Da oggi fino all'11 ottobre presso la Triennale in Viale Alemagna a Milano si terrà la mostra La Triennale di Milano nelle lingue del mondo 1933-2009, allestita nell'ambito della mostra Copy in Italy, autori italiani nel mondo 1945-2009, organizzata dalla Fondazione Arnoldo e Alberto Mondadori in occasione del Convegno IFLA 2009.
Architettura, design, arti nelle pubblicazioni della Triennale.
L'IFLA (International Federation of Library Associations) è la Federazione Internazionale delle associazioni delle biblioteche e organizza annualmente un importante convegno internazionale su libri ed editoria, che quest’anno si svolge dal 23 al 27 agosto a Milano sul tema Libraries create futures: building on cultural heritage.

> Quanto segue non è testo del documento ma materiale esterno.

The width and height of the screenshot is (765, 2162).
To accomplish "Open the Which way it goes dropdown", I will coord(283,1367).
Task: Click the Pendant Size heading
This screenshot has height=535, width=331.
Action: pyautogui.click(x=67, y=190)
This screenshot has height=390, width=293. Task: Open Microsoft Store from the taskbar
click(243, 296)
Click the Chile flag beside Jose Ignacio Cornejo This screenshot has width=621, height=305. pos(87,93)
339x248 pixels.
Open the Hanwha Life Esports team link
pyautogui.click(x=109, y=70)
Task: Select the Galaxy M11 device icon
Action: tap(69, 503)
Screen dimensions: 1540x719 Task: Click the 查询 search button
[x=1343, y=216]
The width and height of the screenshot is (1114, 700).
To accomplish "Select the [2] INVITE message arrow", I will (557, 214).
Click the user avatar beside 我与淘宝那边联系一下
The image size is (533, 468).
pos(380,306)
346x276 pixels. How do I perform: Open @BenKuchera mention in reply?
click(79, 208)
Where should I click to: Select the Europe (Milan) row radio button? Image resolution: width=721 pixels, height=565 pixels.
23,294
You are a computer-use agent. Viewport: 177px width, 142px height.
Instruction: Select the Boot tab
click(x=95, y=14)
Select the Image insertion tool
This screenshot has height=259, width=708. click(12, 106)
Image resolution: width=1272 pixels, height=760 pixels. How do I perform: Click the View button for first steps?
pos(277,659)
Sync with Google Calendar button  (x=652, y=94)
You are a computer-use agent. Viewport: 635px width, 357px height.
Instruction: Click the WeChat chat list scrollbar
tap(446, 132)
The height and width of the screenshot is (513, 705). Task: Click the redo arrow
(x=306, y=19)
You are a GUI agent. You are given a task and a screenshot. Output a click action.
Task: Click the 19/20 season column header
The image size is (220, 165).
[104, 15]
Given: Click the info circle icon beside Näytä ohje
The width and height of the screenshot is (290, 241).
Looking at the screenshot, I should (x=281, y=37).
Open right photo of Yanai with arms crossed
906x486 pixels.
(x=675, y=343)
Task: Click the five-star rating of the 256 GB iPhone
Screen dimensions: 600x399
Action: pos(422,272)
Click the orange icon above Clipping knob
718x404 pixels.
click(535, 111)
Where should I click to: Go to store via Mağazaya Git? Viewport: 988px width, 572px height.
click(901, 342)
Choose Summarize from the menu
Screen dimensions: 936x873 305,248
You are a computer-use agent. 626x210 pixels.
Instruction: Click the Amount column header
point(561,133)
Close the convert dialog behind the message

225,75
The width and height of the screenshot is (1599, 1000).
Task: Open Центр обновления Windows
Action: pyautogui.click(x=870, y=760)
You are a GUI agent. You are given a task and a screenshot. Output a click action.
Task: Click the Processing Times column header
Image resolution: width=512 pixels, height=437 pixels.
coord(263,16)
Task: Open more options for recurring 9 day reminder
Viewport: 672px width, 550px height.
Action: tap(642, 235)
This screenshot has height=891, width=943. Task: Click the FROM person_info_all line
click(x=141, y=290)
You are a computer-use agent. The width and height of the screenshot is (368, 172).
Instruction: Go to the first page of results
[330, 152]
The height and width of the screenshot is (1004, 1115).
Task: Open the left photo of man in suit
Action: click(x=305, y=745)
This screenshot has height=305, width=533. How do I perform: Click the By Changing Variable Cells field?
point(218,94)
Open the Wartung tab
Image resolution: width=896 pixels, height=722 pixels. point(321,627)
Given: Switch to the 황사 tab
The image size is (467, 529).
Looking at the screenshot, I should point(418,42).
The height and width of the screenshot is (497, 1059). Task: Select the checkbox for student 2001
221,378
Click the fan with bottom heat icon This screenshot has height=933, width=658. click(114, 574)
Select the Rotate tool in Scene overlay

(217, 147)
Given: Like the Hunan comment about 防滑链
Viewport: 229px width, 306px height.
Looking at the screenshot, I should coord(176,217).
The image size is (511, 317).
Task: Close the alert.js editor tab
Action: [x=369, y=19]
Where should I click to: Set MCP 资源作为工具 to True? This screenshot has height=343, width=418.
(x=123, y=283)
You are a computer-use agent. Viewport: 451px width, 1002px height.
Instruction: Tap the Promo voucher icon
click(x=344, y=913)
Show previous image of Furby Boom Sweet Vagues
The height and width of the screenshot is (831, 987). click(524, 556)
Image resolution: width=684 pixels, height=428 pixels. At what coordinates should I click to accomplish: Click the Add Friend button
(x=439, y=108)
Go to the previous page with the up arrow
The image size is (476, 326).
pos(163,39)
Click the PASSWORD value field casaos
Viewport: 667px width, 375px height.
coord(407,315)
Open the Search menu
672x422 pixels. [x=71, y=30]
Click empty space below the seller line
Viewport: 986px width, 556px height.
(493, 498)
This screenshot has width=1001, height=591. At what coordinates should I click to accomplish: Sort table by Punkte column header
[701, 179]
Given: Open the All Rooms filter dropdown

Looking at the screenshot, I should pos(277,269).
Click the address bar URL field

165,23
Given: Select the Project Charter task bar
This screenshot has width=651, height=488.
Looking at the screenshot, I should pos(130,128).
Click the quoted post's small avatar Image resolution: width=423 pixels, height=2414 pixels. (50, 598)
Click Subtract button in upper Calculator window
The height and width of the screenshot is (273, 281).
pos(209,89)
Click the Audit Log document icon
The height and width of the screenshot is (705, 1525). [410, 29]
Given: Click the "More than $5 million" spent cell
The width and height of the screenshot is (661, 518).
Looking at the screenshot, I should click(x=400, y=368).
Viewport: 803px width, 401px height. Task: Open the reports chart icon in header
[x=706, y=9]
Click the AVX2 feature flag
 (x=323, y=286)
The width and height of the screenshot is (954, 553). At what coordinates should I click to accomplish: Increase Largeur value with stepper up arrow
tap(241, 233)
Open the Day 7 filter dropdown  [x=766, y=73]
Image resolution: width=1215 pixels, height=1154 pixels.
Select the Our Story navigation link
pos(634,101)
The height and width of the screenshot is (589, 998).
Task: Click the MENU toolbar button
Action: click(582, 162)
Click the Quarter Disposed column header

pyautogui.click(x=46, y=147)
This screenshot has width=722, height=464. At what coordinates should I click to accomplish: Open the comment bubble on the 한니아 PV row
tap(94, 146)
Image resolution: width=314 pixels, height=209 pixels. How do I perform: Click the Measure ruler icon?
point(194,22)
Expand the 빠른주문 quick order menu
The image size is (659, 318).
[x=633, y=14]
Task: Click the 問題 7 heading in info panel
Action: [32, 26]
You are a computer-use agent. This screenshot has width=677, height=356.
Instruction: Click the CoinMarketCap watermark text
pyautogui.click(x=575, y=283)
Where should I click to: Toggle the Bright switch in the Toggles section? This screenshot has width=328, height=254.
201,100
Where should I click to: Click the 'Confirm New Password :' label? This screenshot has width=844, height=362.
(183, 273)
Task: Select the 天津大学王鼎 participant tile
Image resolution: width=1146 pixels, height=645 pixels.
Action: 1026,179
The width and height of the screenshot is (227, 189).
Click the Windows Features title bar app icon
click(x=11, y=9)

In concomitanza con il convegno, la Fondazione Arnoldo e Alberto Mondadori presenta presso la Biblioteca Nazionale Braidense un percorso nell'editoria con lo scopo di mettere in evidenza la diffusione della lingua e della cultura italiane nel mondo nella seconda metà del XX secolo, focalizzando in particolare l’attenzione sui flussi degli autori italiani verso i paesi stranieri. L’obiettivo principale dell’iniziativa è quello di restituire l’immagine dell’Italia per come viene percepita all’estero: da Primo Levi a Umberto Eco, da Giovannino Guareschi a Andrea Camilleri, dal Gattopardo di Tomasi di Lampedusa a Gomorra di Saviano. In ottobre alla Triennale di Milano verranno ripresi questi temi in un convegno dedicato alla fortuna dell’opera di Andrea Camilleri, uno degli autori più tradotti e conosciuti all’estero. Parallelamente alla mostra della Biblioteca Nazionale Braidense, la Triennale di Milano con La Triennale di Milano nelle lingue del mondo 1933-2009 offre l'occasione a un vasto pubblico di addetti a i lavori, e non solo, di conoscere la Biblioteca del Progetto e la ricchezza del suo patrimonio attraverso una selezione di libri, di riviste e di materiali grafici che documentano le partecipazioni straniere nelle diverse edizioni della Triennale e il suo processo di internazionalizzazione. La Triennale di Milano è unica istituzione italiana riconosciuta dal B.I.E. (Bureau Internationales des Expositions). Tale riconoscimento avviene nel 1932 in vista della prima edizione milanese del 1933. Da allora tutta la documentazione ufficiale, i manifesti, gli stampati, sono prodotti e distribuiti anche in inglese, francese e tedesco. I materiali in mostra permettono di stabilire dei confronti, notare le continuità e le discordanze dettate dai cambiamenti storici e dai cambiamenti stilistici della grafica.